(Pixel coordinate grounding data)
BEGIN

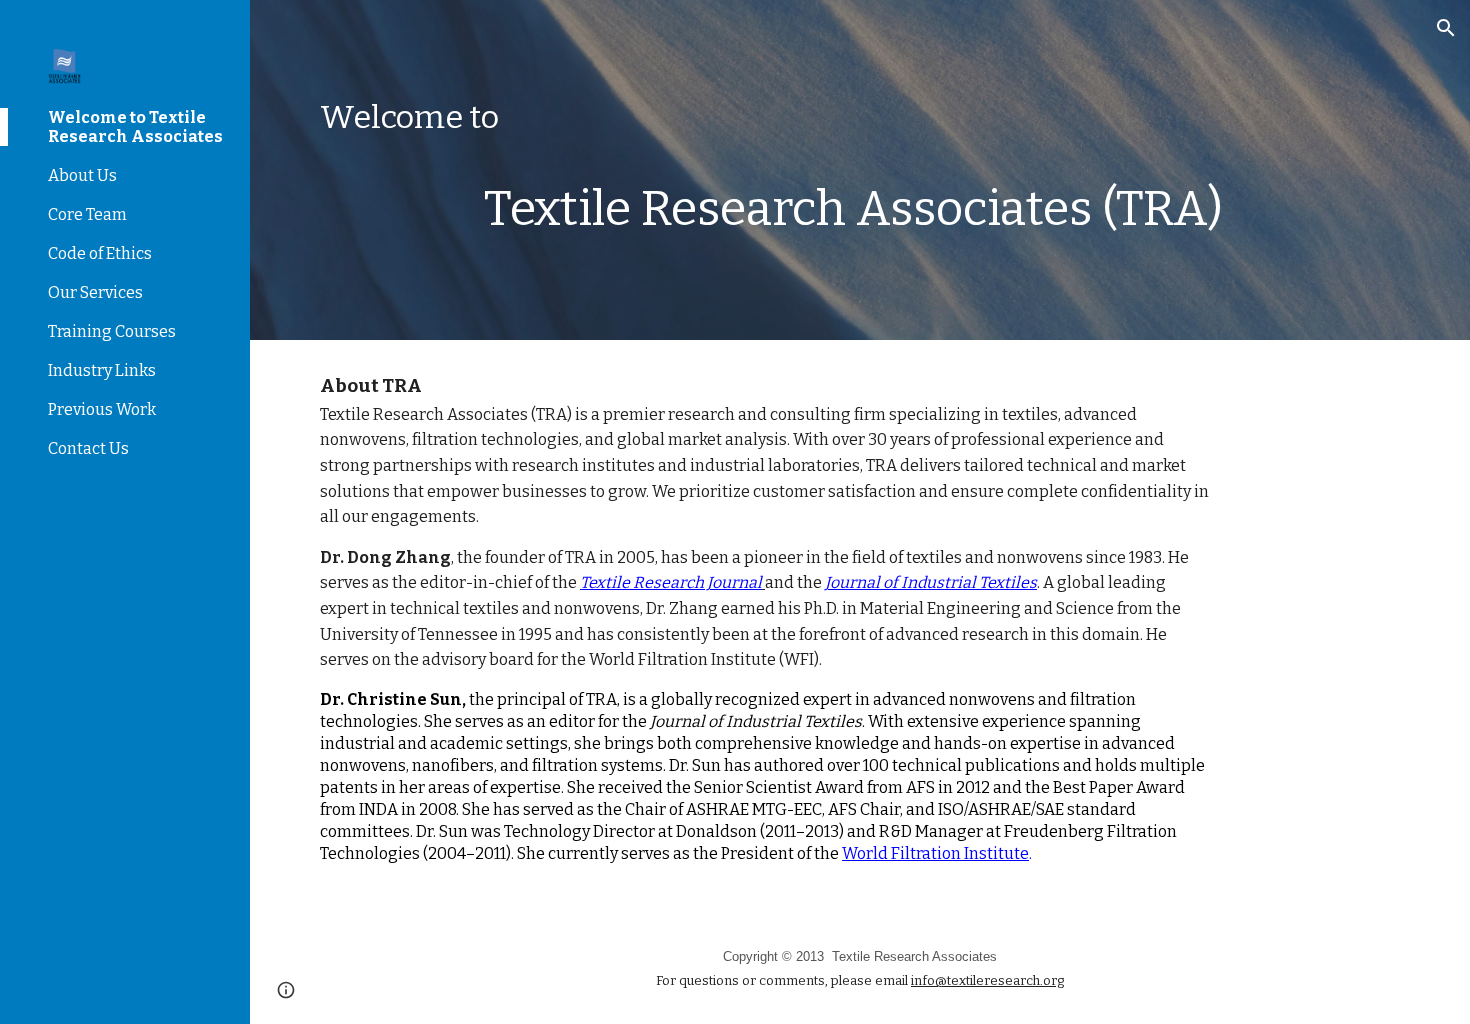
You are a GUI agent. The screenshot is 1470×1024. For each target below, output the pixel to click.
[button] (1446, 28)
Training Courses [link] (112, 331)
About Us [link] (82, 175)
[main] (860, 117)
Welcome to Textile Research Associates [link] (135, 127)
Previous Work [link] (102, 409)
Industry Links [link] (102, 370)
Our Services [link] (95, 292)
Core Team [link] (87, 214)
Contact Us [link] (88, 448)
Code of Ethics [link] (100, 253)
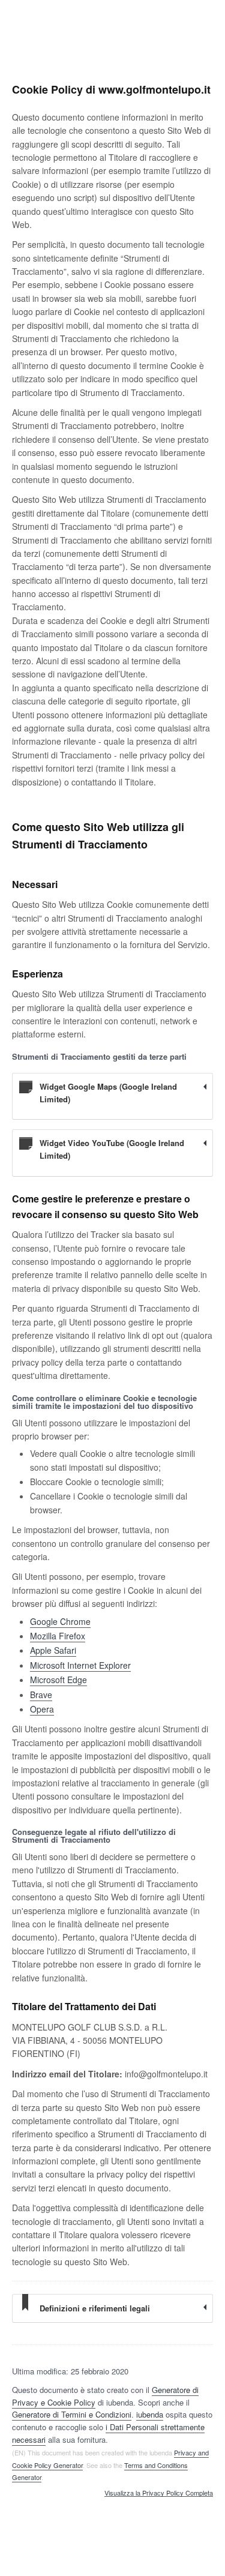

END

__REQUIREMENT__: Lines with "link" in the records above: copy every one of them.

__ANSWER SECTION__:
Training Courses [link] (112, 331)
About Us [link] (82, 175)
Welcome to Textile Research Associates [link] (135, 127)
Previous Work [link] (102, 409)
Industry Links [link] (102, 370)
Our Services [link] (95, 292)
Core Team [link] (87, 214)
Contact Us [link] (88, 448)
Code of Ethics [link] (100, 253)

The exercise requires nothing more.